Community Engagement

Meet with your department
advisor to learn more about
outreach opportunities.

Geography faculty, students, and staff are involved in a variety of outreach activities. These activities involve teaching, research, public service, and they have a variety of benefits. The public learns more about what the University community does and how it can benefit them, students learn to apply what they learn to real-world problems and issues, and faculty can use their research to help society tackle social, environmental, and other problems at various scales. Undergraduate and graduate students also have the opportunity to incorporate outreach activities into their undergraduate senior projects and graduate research projects.

HECUA Programs

The University of Minnesota is a member of Higher Education Consortium for Urban Affairs (HECUA), which provides study semesters in Oslo, South America, and the Twin Cities. Geography and BSE majors may use some HECUA credits to fulfill major requirements. Urban studies, BSE, and geography students have participated in the following HECUA programs for major credit. Students must meet with their major advisor while planning their HECUA semester to be eligible for major credit.


Partake in interesting and fulfilling volunteer work related to your personal commitments and career goals. Our students volunteer with a wide array of community organizations; for example, building homes with Habitats for Humanity, working as a member of a family’s care team at the nearby Ronald McDonald House, working with the next generation of college students in after-school programs, planting trees, caring for shelter animals, and more. If you plan to complete at least 400 hours of work with the community, consider joining the Community Engagement Scholars program.

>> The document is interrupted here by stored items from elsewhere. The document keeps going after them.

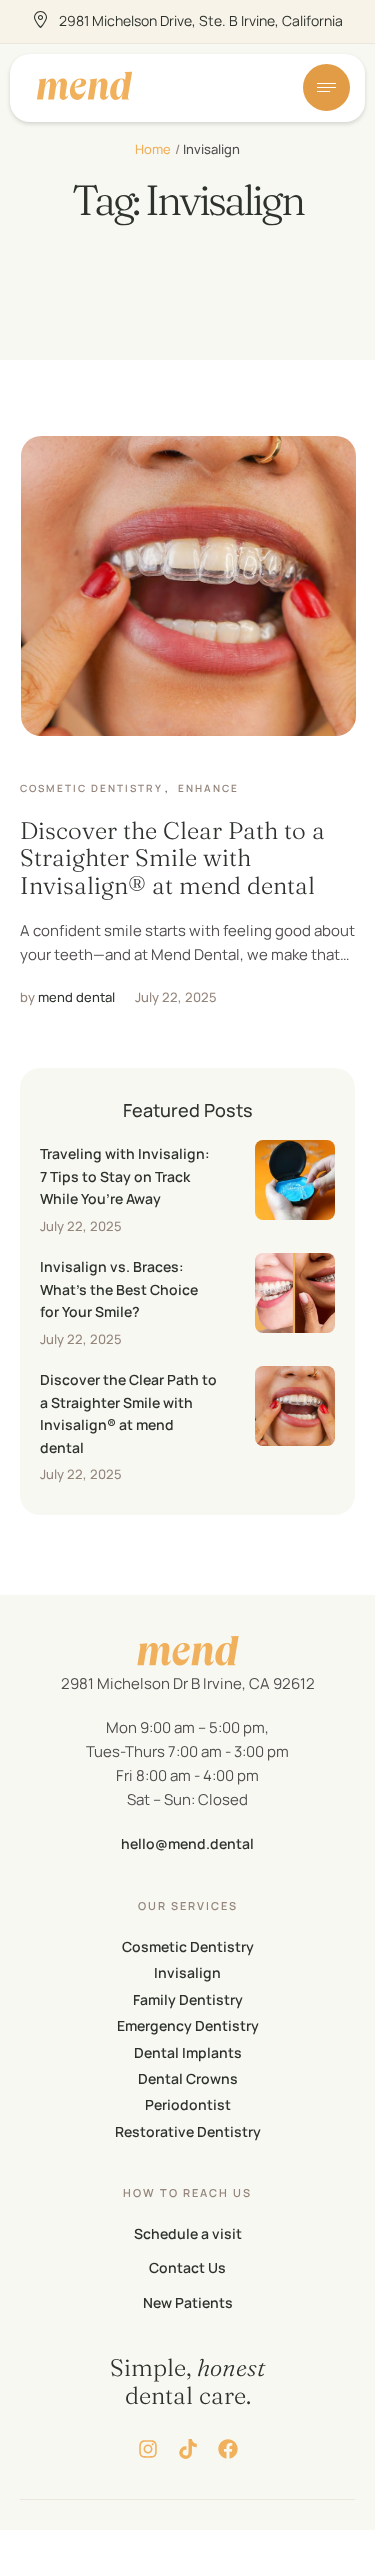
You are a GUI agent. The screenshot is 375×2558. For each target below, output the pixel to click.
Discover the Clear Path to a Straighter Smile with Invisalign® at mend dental (172, 858)
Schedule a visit (188, 2233)
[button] (320, 2533)
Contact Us (187, 2267)
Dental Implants (188, 2052)
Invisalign (187, 1972)
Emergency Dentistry (188, 2025)
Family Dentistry (188, 1999)
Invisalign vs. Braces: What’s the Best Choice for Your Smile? (119, 1289)
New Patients (188, 2302)
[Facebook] (228, 2449)
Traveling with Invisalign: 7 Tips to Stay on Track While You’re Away (125, 1176)
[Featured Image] (188, 586)
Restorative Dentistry (188, 2131)
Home (153, 149)
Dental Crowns (188, 2078)
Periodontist (188, 2104)
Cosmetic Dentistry (188, 1946)
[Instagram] (148, 2449)
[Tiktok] (188, 2449)
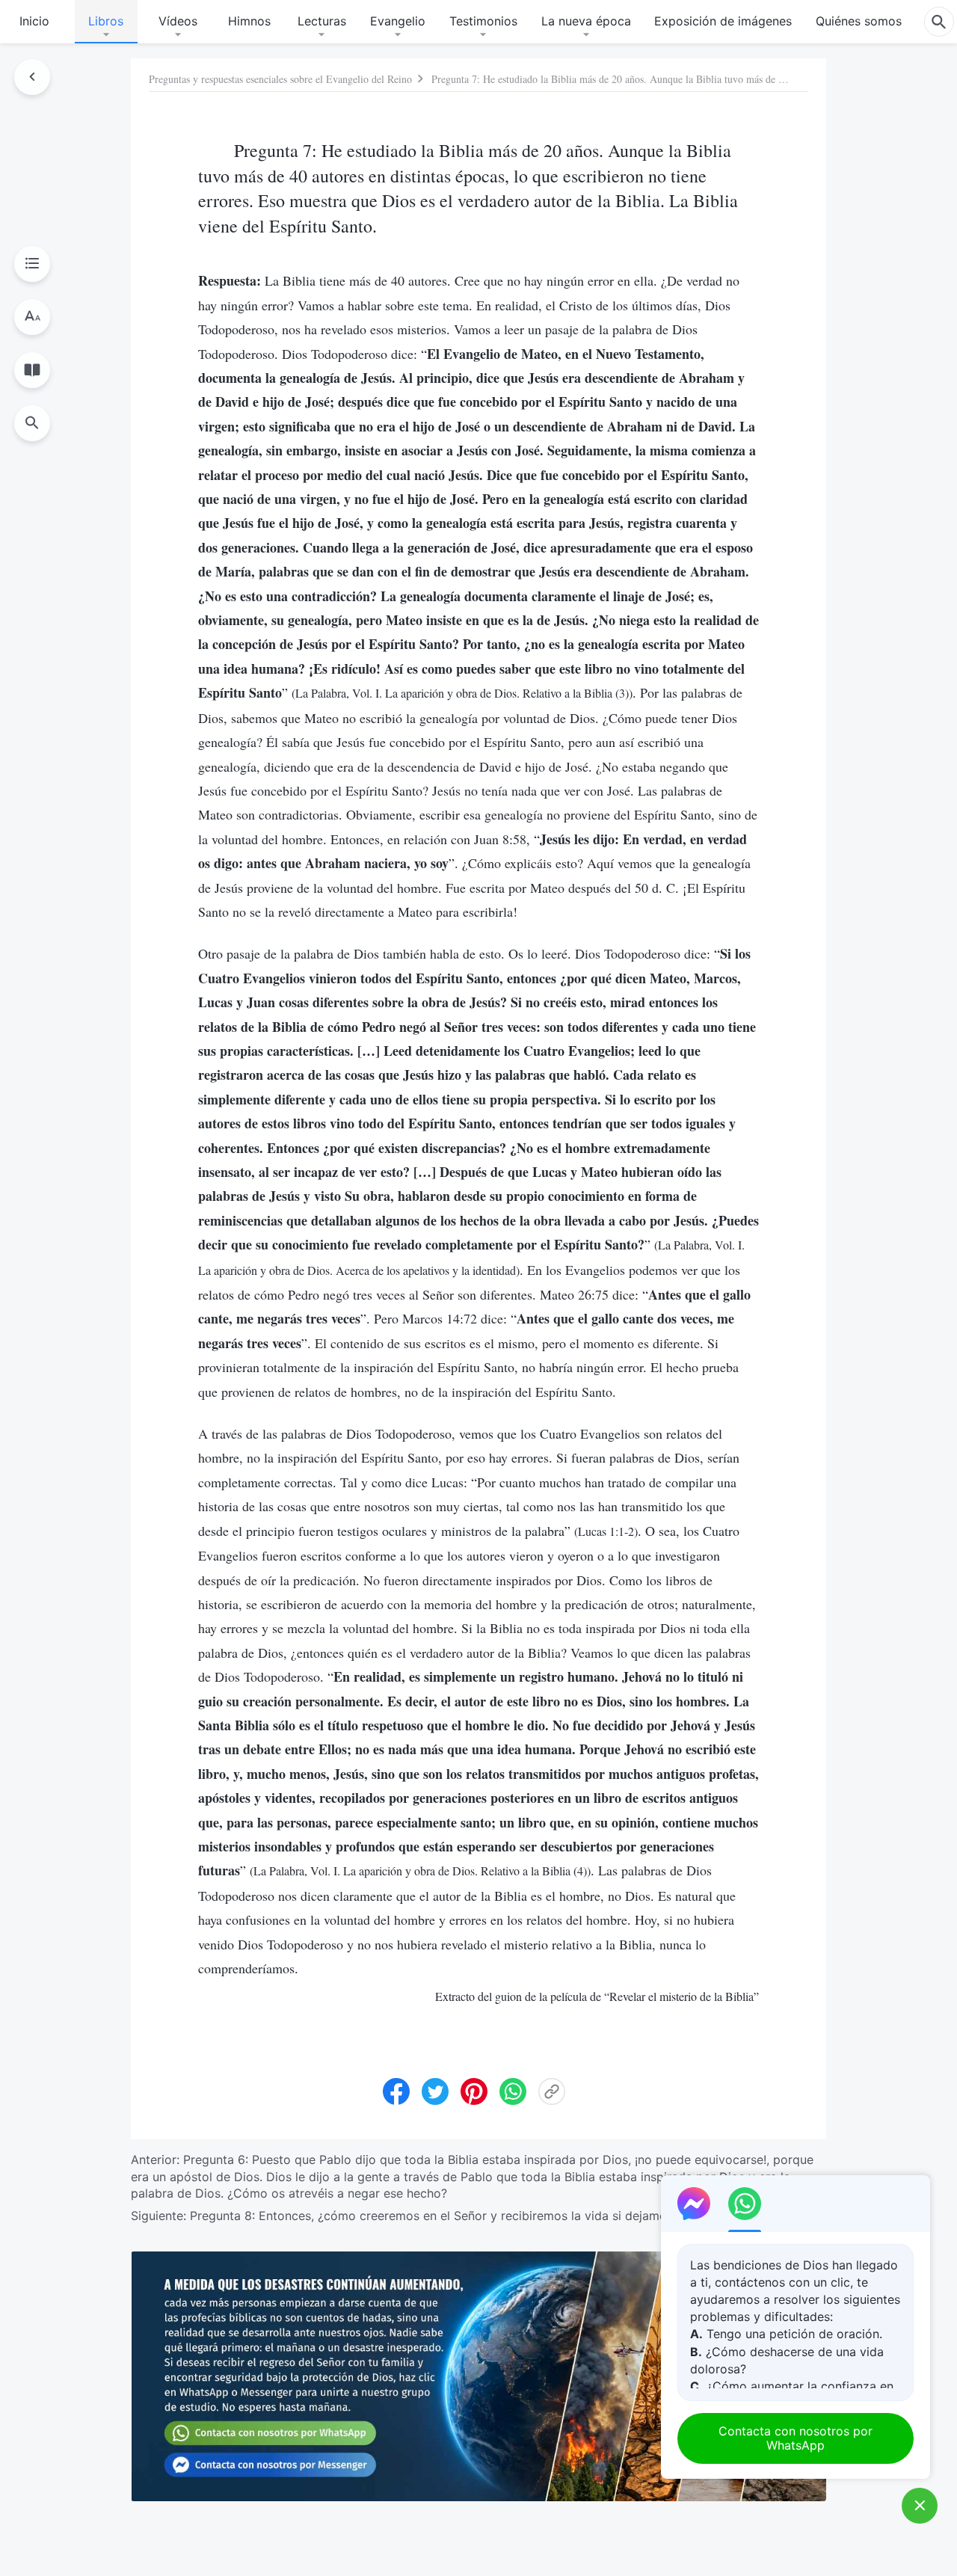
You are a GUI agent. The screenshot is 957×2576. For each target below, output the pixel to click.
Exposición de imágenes (723, 20)
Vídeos (178, 20)
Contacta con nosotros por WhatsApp (795, 2438)
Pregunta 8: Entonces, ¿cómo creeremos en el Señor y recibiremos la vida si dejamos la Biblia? (458, 2215)
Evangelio (397, 20)
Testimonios (483, 20)
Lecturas (322, 20)
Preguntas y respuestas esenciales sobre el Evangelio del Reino (280, 79)
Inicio (34, 20)
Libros (105, 20)
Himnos (249, 20)
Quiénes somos (859, 20)
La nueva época (586, 20)
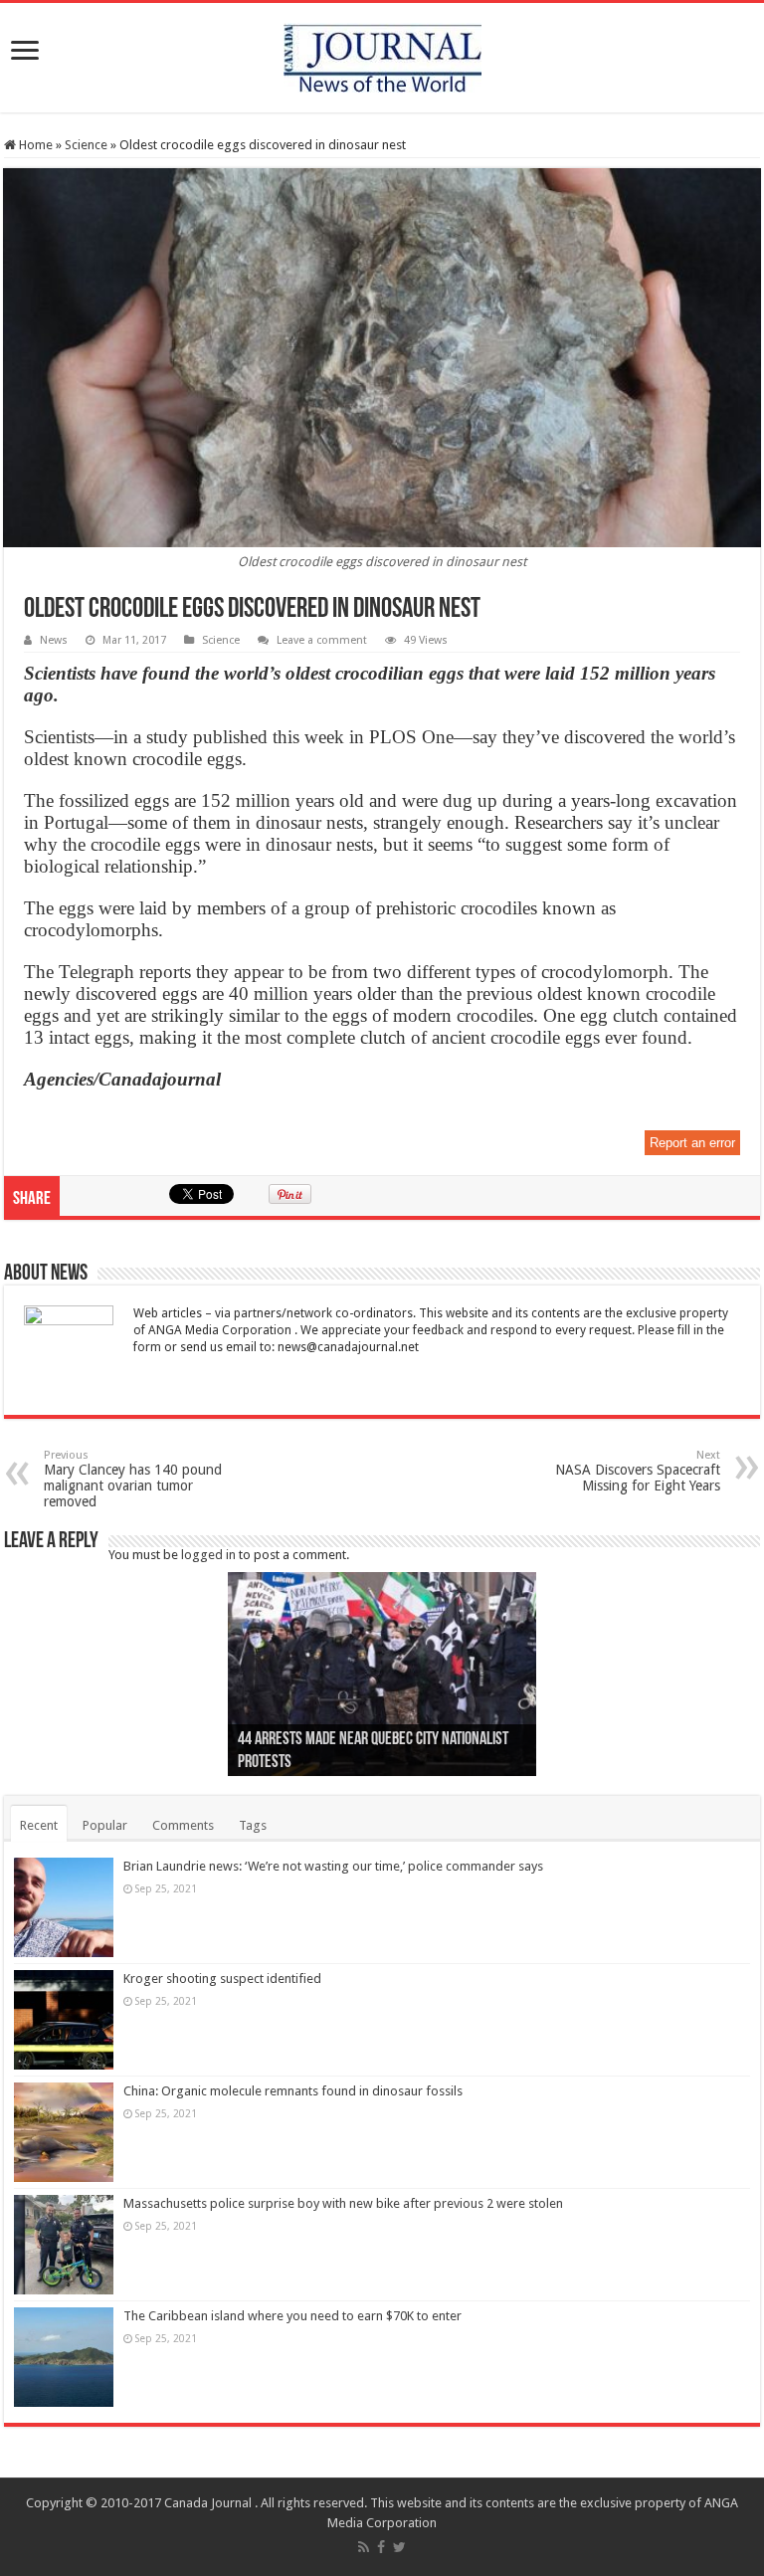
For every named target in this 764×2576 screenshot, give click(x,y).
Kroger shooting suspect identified (222, 1978)
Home (34, 144)
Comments (183, 1825)
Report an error (692, 1142)
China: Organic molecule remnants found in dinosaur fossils (293, 2090)
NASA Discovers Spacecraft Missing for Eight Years (637, 1471)
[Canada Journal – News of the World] (382, 54)
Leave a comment (322, 640)
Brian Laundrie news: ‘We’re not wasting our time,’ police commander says (333, 1866)
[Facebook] (381, 2547)
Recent (39, 1825)
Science (86, 144)
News (54, 640)
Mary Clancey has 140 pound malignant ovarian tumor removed (133, 1479)
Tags (253, 1825)
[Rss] (363, 2547)
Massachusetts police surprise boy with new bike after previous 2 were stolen (343, 2203)
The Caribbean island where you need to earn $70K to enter (292, 2315)
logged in (208, 1554)
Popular (105, 1825)
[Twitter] (399, 2547)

The Scholars Program offers:

  • A way to get official University of Minnesota recognition for integrating community work into your education
  • A space to reflect meaningfully with other students about your work and the social issues that you care about
  • Resources, support, and structure to help you make a significant contribution to the off-campus community

Wild Rockies Field Institute

BSE and geography students can earn major credit for one to three of their elective courses through the Wild Rockies Field Institute, which is led by faculty trained in ecology, environmental studies, forestry, geography, Native American studies, and/or resource conservation. This immersive experience combines academic and experiential learning while hiking, cycling, and camping in “the wild.”  Choose from full semester and summer programs in the Rockies (3-15 credits). Each year they offer different courses. A sample includes their environmental ethics summer course “Climate Change & Visions of a Sustainable Future” (3 credits), full semester courses including, “Colorado Plateau: Desert Canyons and Culture” and “Montana Afoot & Afloat: Human/Land Relations,” and many 3-12 credit summer courses.